La pace richiede prima di tutto il rispetto del diritto e dei diritti umani. Il riferimento alla Dichiarazione universale dei diritti umani che abbiamo celebrato per i settant’anni della sua approvazione, mette in luce la dignità della persona umana ed i diritti fondamentali (l’educazione, la salute, la cultura, ma anche la libertà di espressione e di religione) come condizione de pace.

Come ha detto Papa Giovanni XXIII nella sua Enciclica Pacem in Terris (1963), i diritti umani sono allo stesso tempo doveri umani. La reciprocità diritti/doveri è condizione per una società pacifica, con il riferimento – nella fede cristiana – ad un Dio di amore e di perdono.

Il Messaggio del Santo Padre non vuole negare le derive ed i vizi che portano alla morte della politica e della pace: la corruzione, che è un male in tutti i paesi; il potere del denaro; la relativizzazione del diritto, la xenofobia, il razzismo, l’ideologia che presenta i migranti come nemici e tutti i discorsi che sono incompatibili con una politica di pace.

La responsabilità della pace comincia nel cuore della persona e nel cuore di ogni famiglia. Passiamo dalla famiglia umana alla famiglia delle nazioni. La pace tuttavia nasce in ogni persona. Siamo membri di un solo corpo – dice san Paolo – abbiamo un unico Padre che dà la sua pace a tutti.

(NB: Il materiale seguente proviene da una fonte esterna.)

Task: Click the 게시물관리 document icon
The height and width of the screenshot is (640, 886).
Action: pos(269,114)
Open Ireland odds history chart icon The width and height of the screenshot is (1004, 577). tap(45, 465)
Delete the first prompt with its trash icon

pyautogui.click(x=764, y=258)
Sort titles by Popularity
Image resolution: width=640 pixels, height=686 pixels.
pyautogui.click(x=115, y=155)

La Parola di Dio, che Gesù dà ai suoi discepoli, fa di loro «attori di pace». «Beati gli artigiani di pace!». Questa pace è sempre pace con gli altri: pace sociale, ma anche pace con la natura e pace con la nostra coscienza.

«In qualunque casa entriate, prima dite: Pace a questa casa » (Lc 10,5)

[02062-IT.01] [Testo originale: Italiano]

[B0948-XX.01]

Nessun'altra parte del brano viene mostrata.